What this task involves → Skip every picture and copy only the lines from the one containing "Where should I" to the final line of the records below.

Screenshot grounding data:
+---+
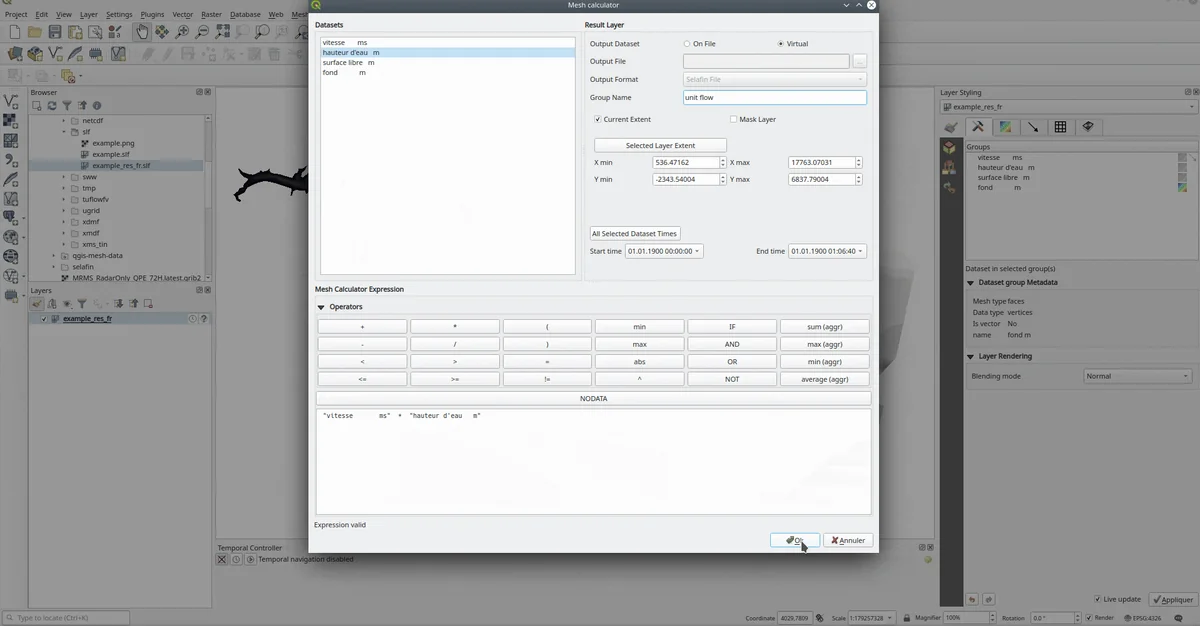Click the Save Project floppy icon
1200x626 pixels.
point(55,32)
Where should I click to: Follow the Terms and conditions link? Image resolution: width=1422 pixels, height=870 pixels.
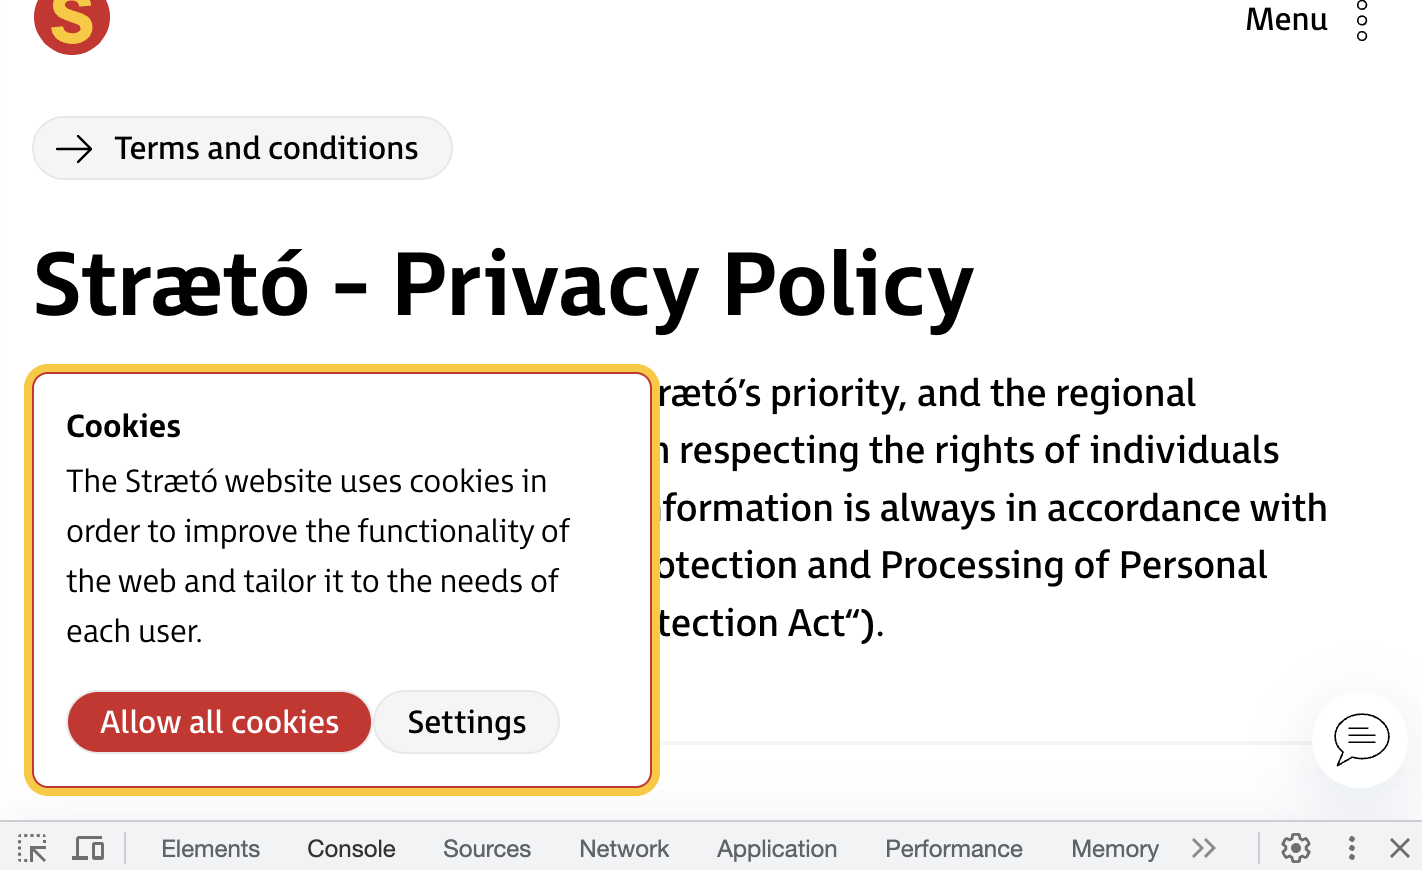click(x=242, y=147)
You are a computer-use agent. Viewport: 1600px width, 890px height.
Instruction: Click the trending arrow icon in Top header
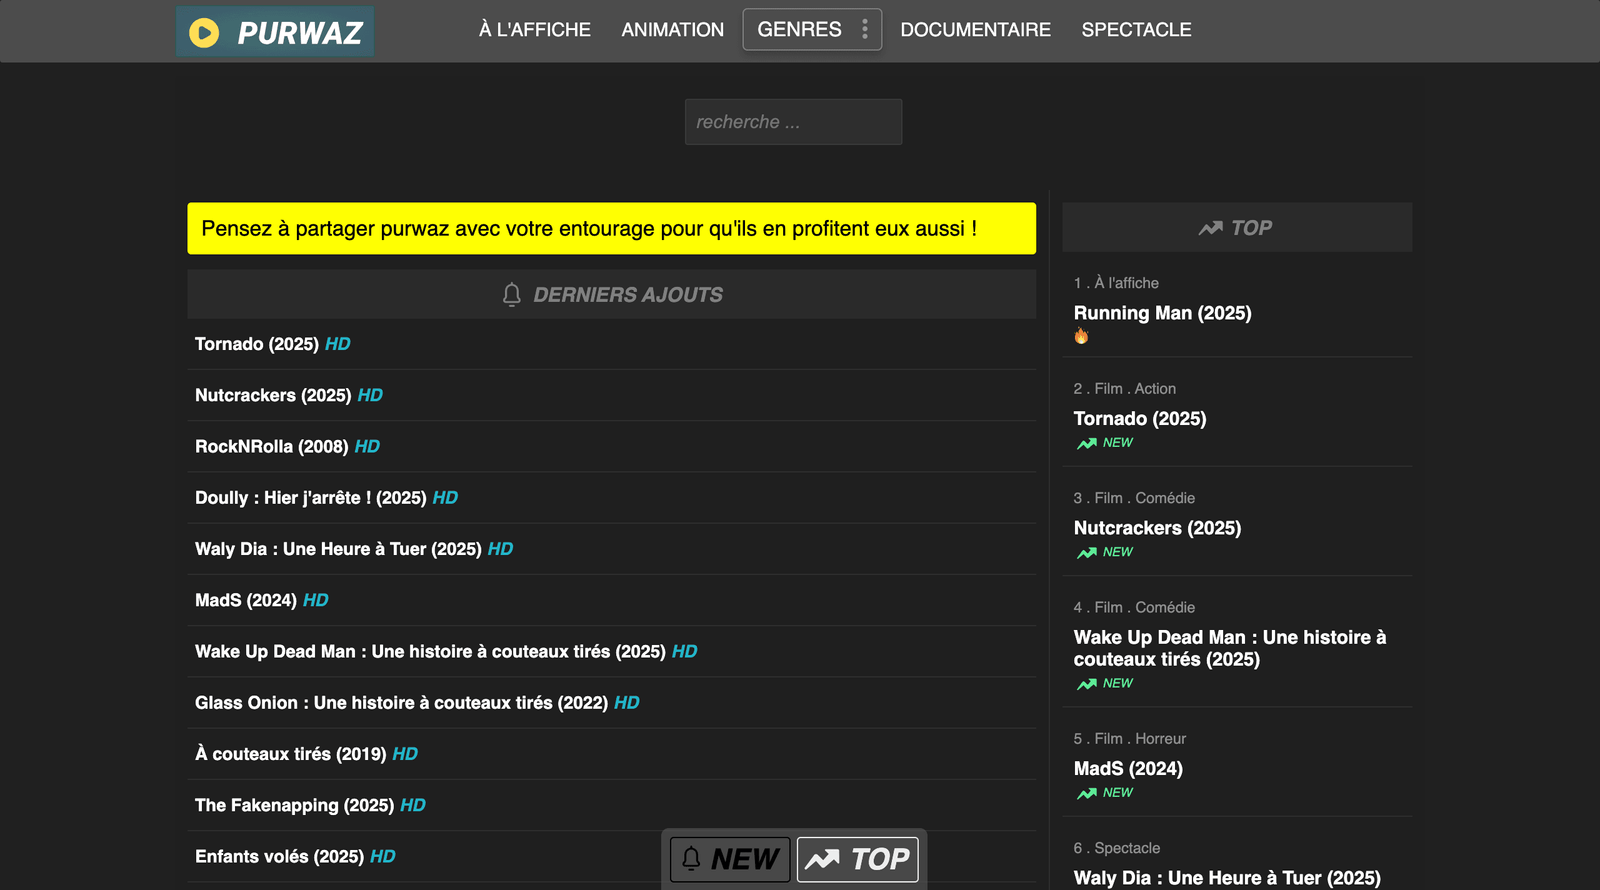1210,228
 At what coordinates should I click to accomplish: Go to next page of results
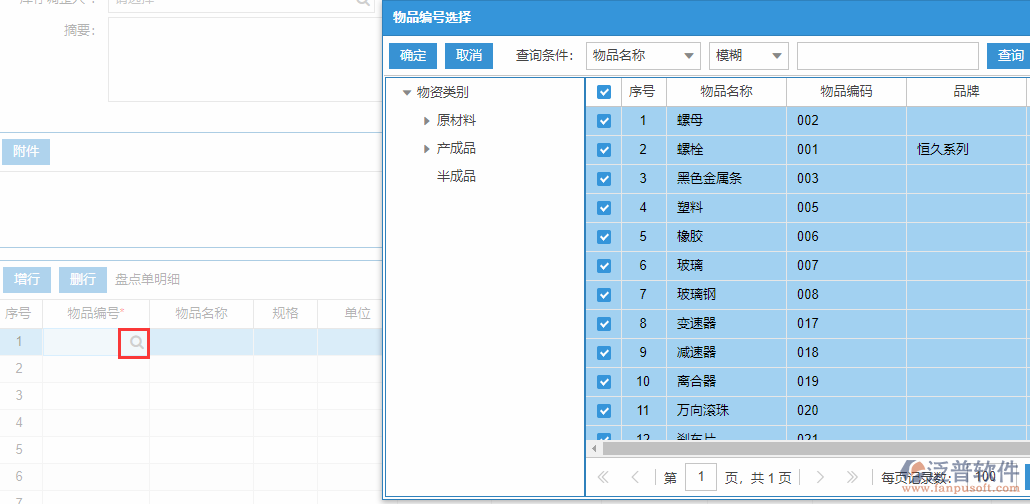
+---+
Solution to this exercise →
Where should I click to: Follow the Terms and conditions link? Image resolution: width=1422 pixels, height=870 pixels.
click(x=242, y=147)
You are a computer-use agent. Viewport: 1600px width, 890px height.
Instruction: Click the trending arrow icon in Top header
1210,228
 At what coordinates should I click to accomplish: Go to next page of results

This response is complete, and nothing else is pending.